Mis
“blogs” se espacian ahora, se vuelven casi mensajes en la botella que un
náufrago echa a la mar, sin apenas propósito ni destinatario previsible.
Hoy
consulté la cartelera de las salas de “Las Salinas” (cines en Chiclana de la
Frontera), y seleccioné un “film” de
cuyo estreno había estado pendiente.

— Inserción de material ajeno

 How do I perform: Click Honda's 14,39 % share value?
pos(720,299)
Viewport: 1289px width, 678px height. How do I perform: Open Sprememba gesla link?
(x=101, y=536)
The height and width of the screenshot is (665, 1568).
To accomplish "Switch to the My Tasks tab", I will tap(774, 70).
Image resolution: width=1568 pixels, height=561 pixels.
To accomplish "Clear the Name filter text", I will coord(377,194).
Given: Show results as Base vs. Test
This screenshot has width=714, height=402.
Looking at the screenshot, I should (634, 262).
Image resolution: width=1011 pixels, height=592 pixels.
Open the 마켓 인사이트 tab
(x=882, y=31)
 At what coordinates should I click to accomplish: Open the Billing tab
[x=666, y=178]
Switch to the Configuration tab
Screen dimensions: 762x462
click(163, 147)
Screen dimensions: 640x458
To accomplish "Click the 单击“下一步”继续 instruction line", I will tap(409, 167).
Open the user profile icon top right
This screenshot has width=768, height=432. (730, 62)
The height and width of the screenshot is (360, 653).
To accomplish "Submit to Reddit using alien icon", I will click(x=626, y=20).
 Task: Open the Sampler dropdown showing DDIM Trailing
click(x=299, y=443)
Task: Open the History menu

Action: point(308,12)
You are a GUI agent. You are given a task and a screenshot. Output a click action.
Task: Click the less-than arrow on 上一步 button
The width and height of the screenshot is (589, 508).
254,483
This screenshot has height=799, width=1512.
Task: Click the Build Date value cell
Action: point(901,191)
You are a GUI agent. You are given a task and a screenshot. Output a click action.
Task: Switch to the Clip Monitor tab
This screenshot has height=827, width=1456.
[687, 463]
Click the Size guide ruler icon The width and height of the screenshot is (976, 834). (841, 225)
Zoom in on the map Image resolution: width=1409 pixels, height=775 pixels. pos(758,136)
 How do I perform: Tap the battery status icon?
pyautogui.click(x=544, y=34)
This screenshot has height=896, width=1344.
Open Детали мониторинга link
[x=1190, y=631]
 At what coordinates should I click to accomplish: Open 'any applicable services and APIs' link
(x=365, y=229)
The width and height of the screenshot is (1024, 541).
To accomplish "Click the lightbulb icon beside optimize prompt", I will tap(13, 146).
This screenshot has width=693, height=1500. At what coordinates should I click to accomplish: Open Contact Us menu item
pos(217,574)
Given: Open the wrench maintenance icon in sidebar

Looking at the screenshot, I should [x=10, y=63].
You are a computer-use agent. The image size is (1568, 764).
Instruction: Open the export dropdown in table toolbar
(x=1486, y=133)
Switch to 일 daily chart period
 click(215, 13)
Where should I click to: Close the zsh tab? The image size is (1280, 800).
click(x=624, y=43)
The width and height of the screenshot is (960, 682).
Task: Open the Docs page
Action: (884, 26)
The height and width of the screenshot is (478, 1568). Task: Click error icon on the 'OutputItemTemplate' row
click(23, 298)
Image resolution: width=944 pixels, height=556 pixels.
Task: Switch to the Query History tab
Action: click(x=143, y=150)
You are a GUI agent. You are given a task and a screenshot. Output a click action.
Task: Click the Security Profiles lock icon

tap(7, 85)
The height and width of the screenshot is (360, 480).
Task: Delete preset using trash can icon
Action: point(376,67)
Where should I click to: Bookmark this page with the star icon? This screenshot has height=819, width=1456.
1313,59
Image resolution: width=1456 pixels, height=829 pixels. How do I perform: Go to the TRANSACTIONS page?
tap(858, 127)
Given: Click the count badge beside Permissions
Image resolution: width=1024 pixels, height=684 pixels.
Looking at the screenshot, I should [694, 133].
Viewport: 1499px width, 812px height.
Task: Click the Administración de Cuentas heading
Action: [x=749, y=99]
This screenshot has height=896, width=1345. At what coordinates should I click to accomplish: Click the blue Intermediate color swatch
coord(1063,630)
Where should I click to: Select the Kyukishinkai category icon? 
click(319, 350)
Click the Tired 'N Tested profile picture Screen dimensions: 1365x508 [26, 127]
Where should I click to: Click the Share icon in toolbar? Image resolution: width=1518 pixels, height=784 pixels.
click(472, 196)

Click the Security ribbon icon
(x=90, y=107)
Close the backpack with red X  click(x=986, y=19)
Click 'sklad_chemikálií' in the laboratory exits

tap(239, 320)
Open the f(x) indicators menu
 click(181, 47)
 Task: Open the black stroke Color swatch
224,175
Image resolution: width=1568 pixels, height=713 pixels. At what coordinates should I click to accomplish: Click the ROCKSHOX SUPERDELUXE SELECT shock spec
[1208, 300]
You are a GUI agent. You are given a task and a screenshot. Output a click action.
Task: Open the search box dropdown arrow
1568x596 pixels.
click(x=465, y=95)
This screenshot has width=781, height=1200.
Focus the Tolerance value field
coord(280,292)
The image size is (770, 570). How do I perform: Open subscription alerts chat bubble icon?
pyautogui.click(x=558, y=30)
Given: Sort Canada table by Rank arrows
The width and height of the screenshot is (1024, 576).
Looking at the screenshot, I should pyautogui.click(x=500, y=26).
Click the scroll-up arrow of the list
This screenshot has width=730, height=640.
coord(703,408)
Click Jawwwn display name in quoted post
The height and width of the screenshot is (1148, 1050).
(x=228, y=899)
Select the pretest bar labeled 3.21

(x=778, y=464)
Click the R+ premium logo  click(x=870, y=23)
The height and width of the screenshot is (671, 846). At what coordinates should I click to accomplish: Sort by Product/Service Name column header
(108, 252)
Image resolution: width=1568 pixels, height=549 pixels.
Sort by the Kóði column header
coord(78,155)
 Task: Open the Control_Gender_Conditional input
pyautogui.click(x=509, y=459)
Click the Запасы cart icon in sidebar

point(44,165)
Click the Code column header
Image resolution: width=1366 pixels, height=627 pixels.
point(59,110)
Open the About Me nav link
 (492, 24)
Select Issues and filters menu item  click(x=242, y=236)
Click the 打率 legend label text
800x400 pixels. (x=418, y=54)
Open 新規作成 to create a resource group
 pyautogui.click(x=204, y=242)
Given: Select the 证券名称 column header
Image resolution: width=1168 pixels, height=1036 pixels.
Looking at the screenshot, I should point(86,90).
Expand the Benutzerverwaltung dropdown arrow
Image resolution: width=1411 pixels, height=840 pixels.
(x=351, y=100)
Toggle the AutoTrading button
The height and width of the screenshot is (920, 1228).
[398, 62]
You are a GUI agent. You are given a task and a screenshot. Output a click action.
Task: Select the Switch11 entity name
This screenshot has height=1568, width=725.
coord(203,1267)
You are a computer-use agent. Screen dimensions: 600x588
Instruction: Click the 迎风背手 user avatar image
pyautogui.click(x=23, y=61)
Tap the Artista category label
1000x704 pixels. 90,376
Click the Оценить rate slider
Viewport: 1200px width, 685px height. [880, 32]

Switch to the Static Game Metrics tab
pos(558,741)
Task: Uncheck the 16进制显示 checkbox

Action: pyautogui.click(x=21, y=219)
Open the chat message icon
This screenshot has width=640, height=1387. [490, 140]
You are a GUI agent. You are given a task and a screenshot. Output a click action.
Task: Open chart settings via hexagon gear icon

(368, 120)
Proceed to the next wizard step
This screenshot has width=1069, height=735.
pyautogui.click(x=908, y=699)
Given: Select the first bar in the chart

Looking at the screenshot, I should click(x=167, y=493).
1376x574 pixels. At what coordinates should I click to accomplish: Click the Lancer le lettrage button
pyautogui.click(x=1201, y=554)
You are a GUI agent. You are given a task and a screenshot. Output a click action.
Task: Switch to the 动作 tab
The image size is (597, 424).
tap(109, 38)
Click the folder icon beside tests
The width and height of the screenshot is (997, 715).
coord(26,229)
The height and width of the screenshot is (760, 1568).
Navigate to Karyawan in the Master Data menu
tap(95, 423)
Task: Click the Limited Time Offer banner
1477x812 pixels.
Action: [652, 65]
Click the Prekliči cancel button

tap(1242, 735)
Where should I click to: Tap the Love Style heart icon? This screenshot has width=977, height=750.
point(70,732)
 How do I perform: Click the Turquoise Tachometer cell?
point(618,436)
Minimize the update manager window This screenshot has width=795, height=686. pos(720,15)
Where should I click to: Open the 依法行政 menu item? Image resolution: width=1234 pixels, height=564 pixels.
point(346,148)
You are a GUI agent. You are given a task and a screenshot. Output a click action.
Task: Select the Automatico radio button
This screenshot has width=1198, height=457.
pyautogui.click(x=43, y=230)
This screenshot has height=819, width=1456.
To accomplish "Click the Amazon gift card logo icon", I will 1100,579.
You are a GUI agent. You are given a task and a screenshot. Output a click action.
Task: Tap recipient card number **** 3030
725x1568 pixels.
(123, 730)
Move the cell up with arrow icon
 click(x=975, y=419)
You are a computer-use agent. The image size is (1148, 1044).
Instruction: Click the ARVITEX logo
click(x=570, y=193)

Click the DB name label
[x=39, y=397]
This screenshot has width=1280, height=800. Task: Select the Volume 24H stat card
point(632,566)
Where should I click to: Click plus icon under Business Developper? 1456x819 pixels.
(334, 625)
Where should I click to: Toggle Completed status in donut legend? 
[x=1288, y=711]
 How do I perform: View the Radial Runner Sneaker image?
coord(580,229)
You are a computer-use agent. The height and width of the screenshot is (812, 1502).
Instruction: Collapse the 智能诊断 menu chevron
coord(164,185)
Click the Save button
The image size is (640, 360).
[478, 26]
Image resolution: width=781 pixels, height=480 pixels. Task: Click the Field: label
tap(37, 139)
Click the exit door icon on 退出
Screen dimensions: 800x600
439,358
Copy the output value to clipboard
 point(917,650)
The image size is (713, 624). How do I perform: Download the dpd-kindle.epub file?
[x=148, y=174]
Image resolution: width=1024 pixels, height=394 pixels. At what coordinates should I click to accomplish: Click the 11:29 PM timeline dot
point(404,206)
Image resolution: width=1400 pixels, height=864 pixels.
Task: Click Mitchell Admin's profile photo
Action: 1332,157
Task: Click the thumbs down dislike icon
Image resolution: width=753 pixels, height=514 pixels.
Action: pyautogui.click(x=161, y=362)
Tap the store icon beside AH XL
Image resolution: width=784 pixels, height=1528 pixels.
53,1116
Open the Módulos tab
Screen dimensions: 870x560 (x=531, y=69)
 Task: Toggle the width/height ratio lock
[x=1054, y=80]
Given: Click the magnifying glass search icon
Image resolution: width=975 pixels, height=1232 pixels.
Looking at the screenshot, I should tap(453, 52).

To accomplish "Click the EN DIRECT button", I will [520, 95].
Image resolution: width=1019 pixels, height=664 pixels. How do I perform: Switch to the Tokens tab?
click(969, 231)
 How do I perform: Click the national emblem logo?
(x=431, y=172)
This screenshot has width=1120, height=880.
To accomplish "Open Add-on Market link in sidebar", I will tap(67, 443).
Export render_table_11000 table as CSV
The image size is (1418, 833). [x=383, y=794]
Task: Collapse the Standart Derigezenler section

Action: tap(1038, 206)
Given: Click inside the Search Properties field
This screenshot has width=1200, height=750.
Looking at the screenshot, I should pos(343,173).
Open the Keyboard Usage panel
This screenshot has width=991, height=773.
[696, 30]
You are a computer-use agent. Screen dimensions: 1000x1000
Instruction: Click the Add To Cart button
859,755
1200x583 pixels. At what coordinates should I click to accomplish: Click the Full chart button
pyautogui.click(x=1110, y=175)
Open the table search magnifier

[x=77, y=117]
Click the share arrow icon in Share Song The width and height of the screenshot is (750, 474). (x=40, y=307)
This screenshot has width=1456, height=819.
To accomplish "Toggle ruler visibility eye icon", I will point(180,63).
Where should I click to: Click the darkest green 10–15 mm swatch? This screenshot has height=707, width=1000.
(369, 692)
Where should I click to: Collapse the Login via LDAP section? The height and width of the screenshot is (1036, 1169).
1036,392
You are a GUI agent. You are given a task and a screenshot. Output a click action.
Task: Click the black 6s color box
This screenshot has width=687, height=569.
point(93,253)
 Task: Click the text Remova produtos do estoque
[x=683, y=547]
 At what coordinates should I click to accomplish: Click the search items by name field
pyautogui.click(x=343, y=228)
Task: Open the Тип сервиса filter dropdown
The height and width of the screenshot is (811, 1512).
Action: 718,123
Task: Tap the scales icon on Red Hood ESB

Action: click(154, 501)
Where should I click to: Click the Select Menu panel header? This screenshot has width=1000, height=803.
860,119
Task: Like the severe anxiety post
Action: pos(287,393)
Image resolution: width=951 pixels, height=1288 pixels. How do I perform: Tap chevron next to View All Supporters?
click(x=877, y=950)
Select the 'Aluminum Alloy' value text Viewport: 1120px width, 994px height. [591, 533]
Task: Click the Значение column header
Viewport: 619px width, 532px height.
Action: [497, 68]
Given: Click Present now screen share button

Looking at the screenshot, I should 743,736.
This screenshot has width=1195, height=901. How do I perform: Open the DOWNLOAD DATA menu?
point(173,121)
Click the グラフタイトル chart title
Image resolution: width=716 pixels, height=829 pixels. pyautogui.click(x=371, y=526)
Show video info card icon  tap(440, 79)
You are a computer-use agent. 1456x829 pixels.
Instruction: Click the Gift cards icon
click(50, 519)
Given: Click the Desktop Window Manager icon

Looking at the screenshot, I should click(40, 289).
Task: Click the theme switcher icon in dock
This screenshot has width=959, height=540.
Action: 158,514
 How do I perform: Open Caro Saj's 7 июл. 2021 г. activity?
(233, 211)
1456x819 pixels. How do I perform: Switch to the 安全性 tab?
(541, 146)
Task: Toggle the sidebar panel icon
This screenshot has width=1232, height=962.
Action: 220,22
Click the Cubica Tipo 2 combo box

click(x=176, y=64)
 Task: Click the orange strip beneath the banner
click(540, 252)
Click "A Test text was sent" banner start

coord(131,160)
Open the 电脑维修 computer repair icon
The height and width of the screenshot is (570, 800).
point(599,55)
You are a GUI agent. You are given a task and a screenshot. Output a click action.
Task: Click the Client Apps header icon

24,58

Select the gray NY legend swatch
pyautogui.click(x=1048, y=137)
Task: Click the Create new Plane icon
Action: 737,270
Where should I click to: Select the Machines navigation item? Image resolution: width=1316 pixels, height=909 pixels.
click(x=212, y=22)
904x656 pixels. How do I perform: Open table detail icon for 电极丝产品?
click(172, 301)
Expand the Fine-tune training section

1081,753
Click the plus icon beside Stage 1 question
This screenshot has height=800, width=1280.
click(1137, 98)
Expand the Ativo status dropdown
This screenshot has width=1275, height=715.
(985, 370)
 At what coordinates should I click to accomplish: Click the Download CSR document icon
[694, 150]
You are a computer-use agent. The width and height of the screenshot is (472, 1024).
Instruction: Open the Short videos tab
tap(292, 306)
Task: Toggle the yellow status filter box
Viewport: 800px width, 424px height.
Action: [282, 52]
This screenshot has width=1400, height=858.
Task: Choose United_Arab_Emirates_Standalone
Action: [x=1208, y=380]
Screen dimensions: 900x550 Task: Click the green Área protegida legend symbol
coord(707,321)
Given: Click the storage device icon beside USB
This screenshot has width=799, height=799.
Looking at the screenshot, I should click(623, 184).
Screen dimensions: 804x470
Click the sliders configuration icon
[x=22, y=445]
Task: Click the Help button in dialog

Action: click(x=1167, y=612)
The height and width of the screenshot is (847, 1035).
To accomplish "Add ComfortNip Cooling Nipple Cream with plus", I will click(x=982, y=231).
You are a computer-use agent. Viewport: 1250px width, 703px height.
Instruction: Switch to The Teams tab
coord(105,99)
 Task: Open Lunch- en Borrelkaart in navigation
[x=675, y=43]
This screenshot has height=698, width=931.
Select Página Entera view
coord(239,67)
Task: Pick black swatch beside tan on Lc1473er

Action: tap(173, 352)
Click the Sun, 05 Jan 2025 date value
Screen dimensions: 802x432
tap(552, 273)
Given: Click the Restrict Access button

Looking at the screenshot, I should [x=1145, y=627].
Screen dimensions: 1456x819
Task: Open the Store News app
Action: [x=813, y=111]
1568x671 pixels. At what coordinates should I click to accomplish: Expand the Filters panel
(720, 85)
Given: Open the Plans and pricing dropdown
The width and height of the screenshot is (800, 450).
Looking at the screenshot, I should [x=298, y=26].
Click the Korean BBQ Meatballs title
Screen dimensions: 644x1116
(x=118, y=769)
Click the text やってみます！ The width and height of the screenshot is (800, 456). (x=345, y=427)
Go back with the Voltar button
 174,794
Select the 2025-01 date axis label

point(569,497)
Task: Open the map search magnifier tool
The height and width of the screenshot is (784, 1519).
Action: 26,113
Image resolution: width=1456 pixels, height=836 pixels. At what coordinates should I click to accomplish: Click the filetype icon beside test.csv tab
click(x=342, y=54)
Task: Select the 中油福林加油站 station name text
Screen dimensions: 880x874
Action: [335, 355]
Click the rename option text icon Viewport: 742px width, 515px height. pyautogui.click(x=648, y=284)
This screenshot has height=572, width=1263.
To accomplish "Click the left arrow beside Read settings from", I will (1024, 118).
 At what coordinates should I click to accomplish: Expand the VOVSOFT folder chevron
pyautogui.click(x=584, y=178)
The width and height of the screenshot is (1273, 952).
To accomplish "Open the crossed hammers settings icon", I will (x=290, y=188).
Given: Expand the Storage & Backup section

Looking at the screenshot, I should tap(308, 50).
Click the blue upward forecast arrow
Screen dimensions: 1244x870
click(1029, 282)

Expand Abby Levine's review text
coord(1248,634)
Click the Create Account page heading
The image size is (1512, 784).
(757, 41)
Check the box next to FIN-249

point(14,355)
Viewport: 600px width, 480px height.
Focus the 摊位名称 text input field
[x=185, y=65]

Incluso curioseé por encima las críticas
que presuntos especialistas del ramo, aventureros temerarios, habían emitido
sobre él.
Nada
se debe esperar del juicio, del “olímpico desdén” con el que suelen impregnar
estos demiurgos sus opiniones, siempre veleidosas de exigencia y caprichos,
cuando por sistema ponen el listón alto para el trabajo de los que realmente hacen
cine, en tanto ellos ofician de oráculos/parásitos 2.0, retratándose así como
estragados y melindrosos espectadores, como “entendidos” que más que nada buscan
notoriedad con látigo de fariseos.
No
hay que hacerles caso. La película “Ferrari” es un bocado satisfactorio para
comensales de buena boca; y no digamos para los devotos del motor de combustión
y sus derivados. El estruendo de los bólidos enardece, la peripecia personal,
más o menos rigurosa en lo biográfico que sea, entretiene, Penélope borda su
papel de fiera italiana, discípula de Ana Magnani y todavía queda sitio para
hermosos paisajes y largas carreteras que se abren entre clásicas hileras de
árboles, herederas de una belleza que siempre (los italianos son gente listísima)
nos va a evocar la nostalgia del Imperio, sus mármoles y sus glorias.
Se
puede tener corazón de Ferrari, a pesar del color rojo.